Highlighting this space, as well, is the vaulted ceiling in the great room. The richness of the old wood flooring instills its aged presence in this open area, as does a wood mantle created from a century-old Amish barn out of Lavina. The exquisite mantle stretches across a floor-to-ceiling rock fireplace.
The rock in the fireplace reflects almost a “petrified” persona, mentions Matt, and is the same rock that wraps itself a quarter of the way up the exterior of the home and on the front entry columns. Natural elements utilized in the home fit like a glove with the landscape. It’s the result of the homeowners’ intentions and convictions.

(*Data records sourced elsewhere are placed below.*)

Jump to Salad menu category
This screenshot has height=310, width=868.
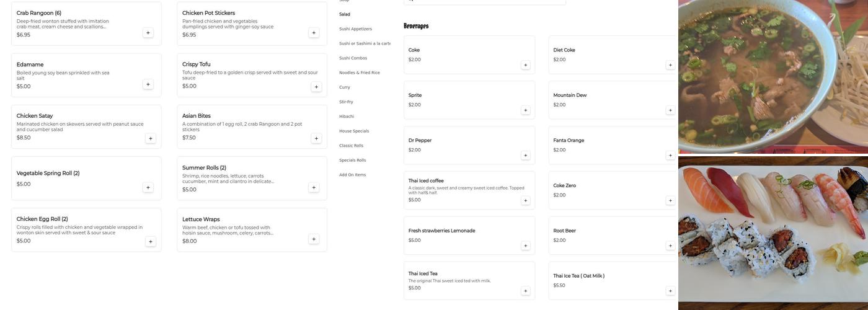tap(345, 14)

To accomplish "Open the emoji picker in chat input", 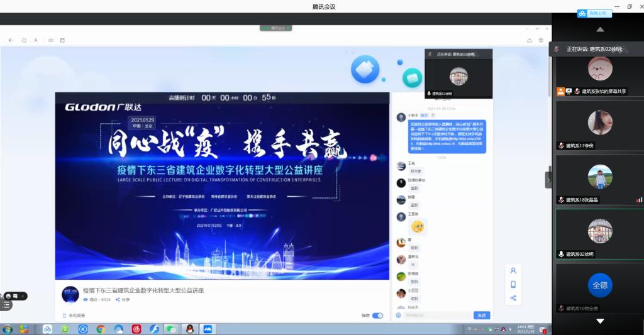I will (399, 315).
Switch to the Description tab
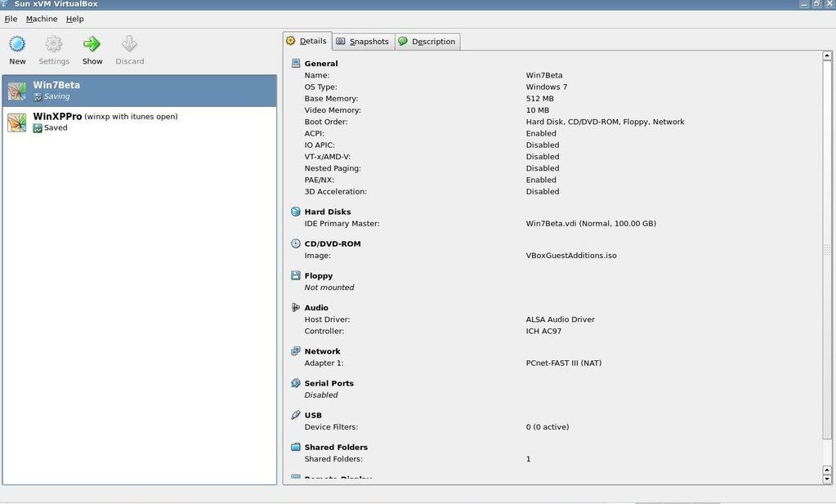The height and width of the screenshot is (504, 836). click(427, 42)
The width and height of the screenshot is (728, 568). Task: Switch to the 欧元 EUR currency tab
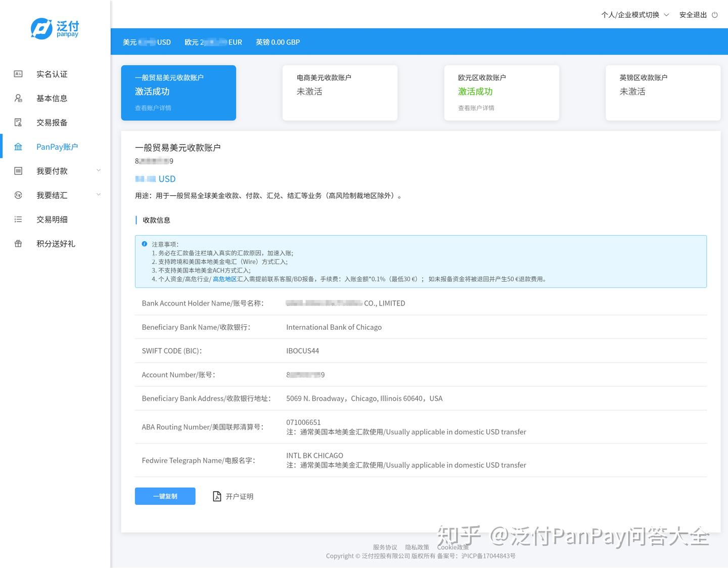(213, 42)

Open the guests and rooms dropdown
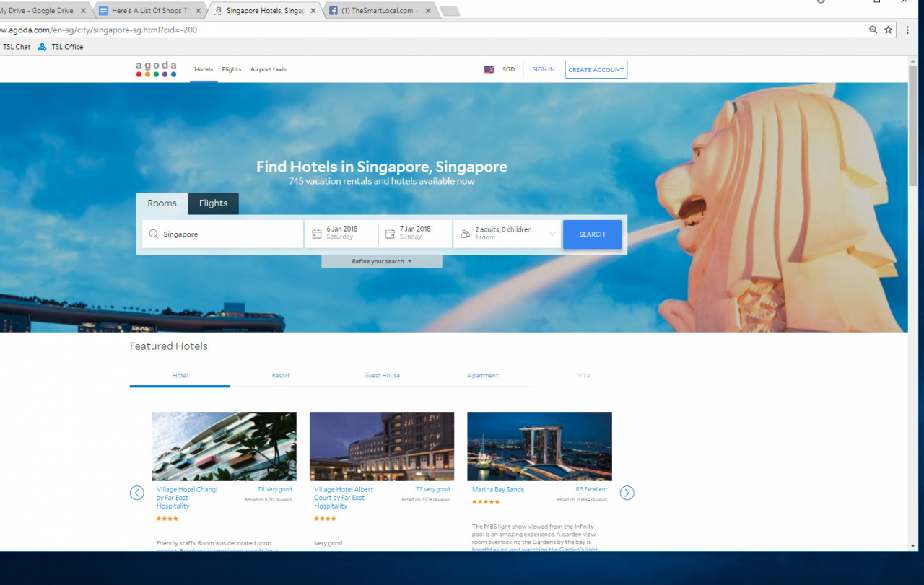(x=507, y=234)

The use of sustainable and reclaimed resources make up a big part of what Matt and Brigid foresaw in the dream of their family abode. “As much as we could afford,” shares Brigid, a project manager for First Interstate Bank, “we reused what we could.”
Case in point is a weathered, yet intricately colored, barn door in the hallway. It rolls on sturdy casters with a modern laundry/mudroom peeking from behind this showcase door. The door bears distinguishing marks of rain, wind and snow storms. It’s a beauty that’s been hand-fashioned by Wilson Cabinetry with wood from a calving shed in Roundup. The behemoth door defines the reclaimed past used in this home while emphasizing the craftsmanship of a Montana artisan.
Craftsmanship and individualism continue throughout the rest of the house. The master suite features a trey ceiling with textured center, recessed lighting, slate tile over in-floor heating and en suite with double copper sinks, a free-standing copper tub and quartz countertops. A walk-in shower with copper glass and tile accent finish it off in regal style.
The girls’ bedrooms are decorated representative of their own personal preferences.
Oldest daughter Grace’s nice-sized room reassures her penchant for rodeo. She barrel races, goat ties, and flag races so it’s all about western décor. “We’re cruising constantly, traveling to Helena, Bozeman and Sheridan,” says her proud dad.
Abby and Sophia share a bedroom on the other side of a big Jack-and-Jill bathroom. Matt calls attention to the many outlets lined along the long double vanity, explaining, “We have three girls. That’s why we have plug, plug and plug. There’s less fighting that way.”
“Abby loves the top bunk so she can watch the deer come off the hill,” comments Brigid. “She also tries to figure out the constellations.” There’s plenty of play area for both girls and lots of storage for their varied interests.
The Wagner home is a comfortable, relaxed and certainly active home. Surrounded by hills and the Yellowstone River, with one of the most rugged mountain ranges looming beyond, it’s a home built on a dream.